TASK DIRECTIONS: Everything from the line that contains "Task: Click the code" to the final line of the data, both ends included, must be set down exactly, apart from the pictures.

RECORDS FOR THIS EXERCISE:
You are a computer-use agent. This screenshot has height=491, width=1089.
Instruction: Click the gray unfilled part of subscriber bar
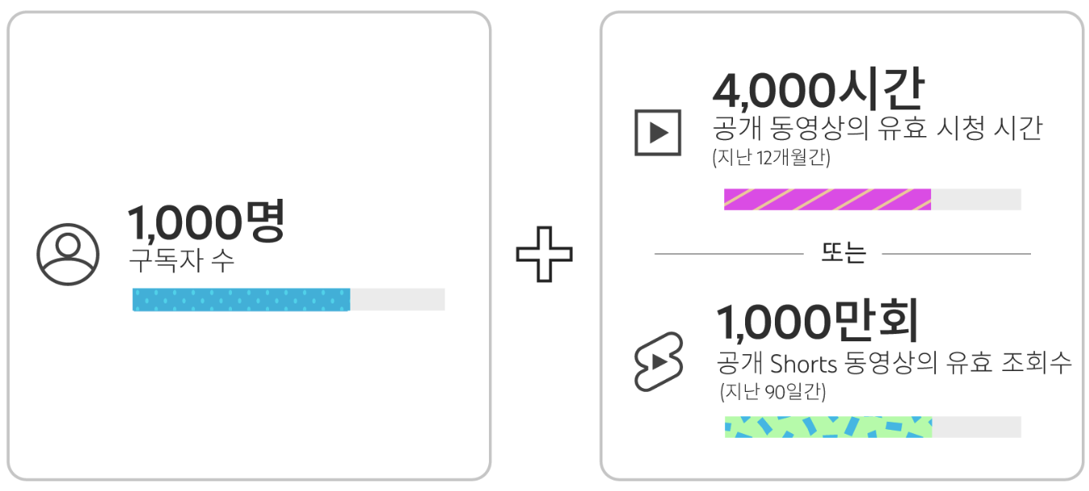point(397,299)
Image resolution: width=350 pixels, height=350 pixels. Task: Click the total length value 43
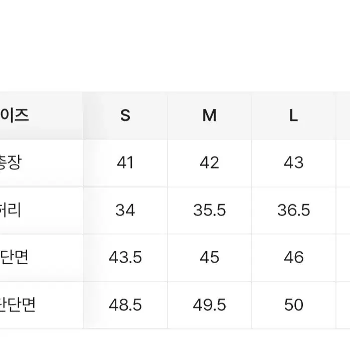click(x=293, y=162)

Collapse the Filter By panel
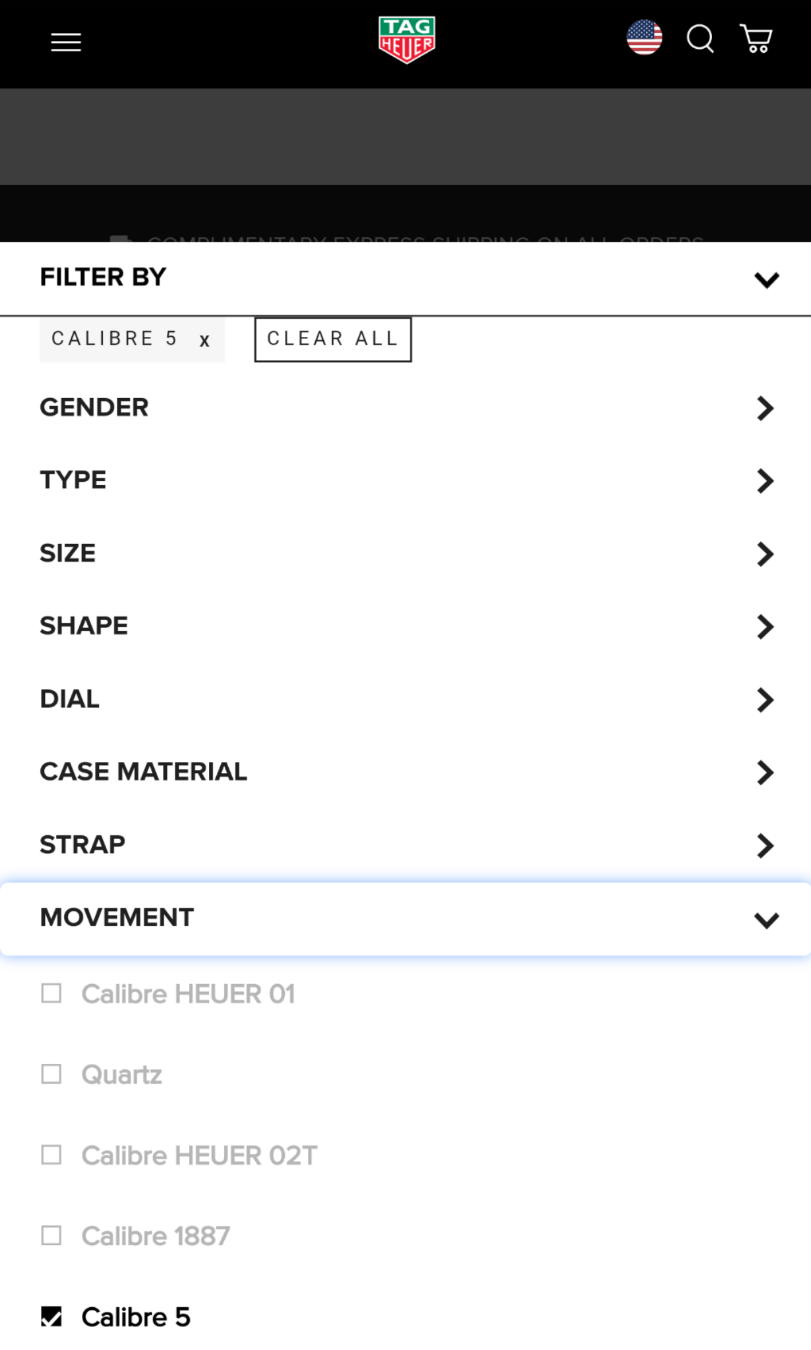(x=766, y=279)
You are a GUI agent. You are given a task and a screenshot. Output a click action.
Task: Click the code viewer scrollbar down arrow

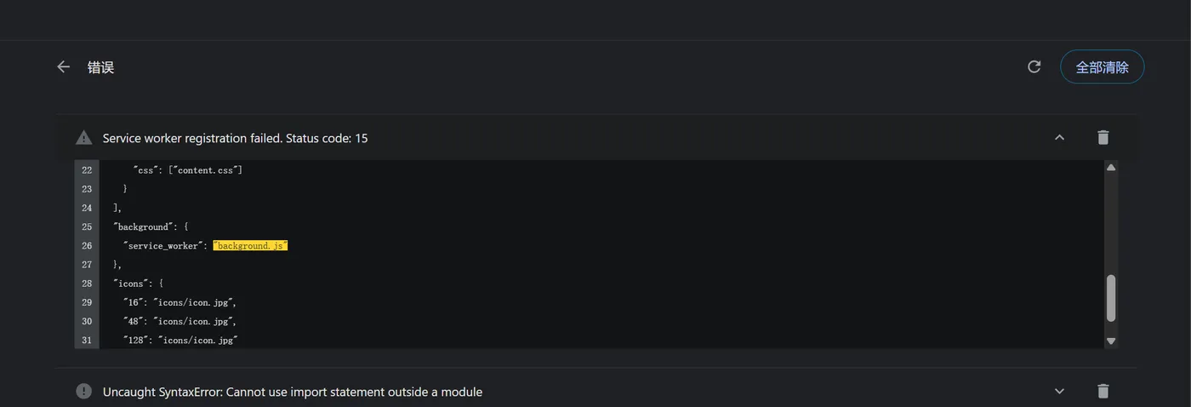coord(1110,341)
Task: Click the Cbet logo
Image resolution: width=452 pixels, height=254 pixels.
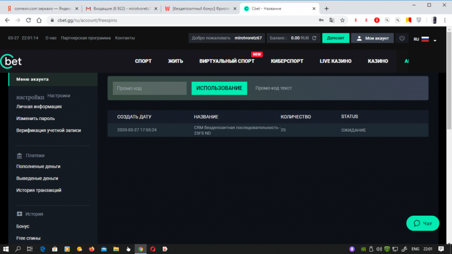Action: (11, 61)
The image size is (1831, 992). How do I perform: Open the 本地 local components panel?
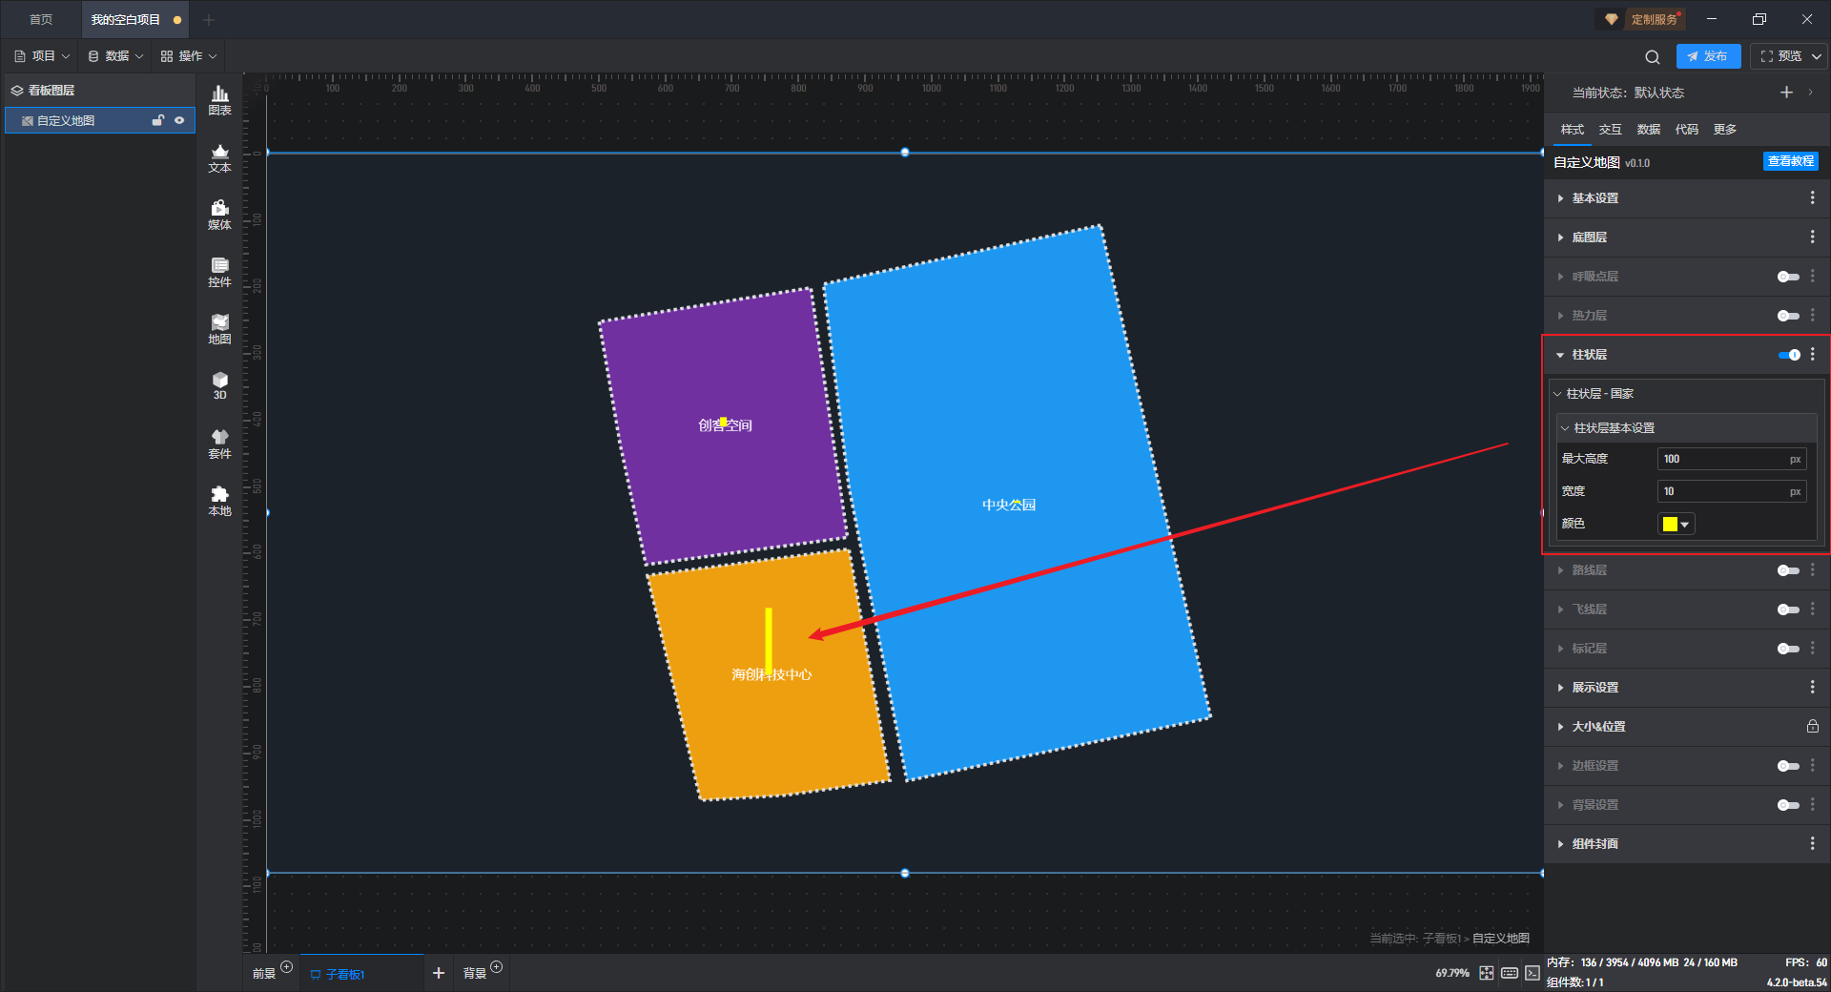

WRITTEN RESPONSE:
Task: Click the code viewer scrollbar down arrow

coord(1110,341)
Task: Click the Cbet logo
Image resolution: width=452 pixels, height=254 pixels.
Action: (11, 61)
The image size is (1831, 992). How do I perform: Open the 本地 local components panel?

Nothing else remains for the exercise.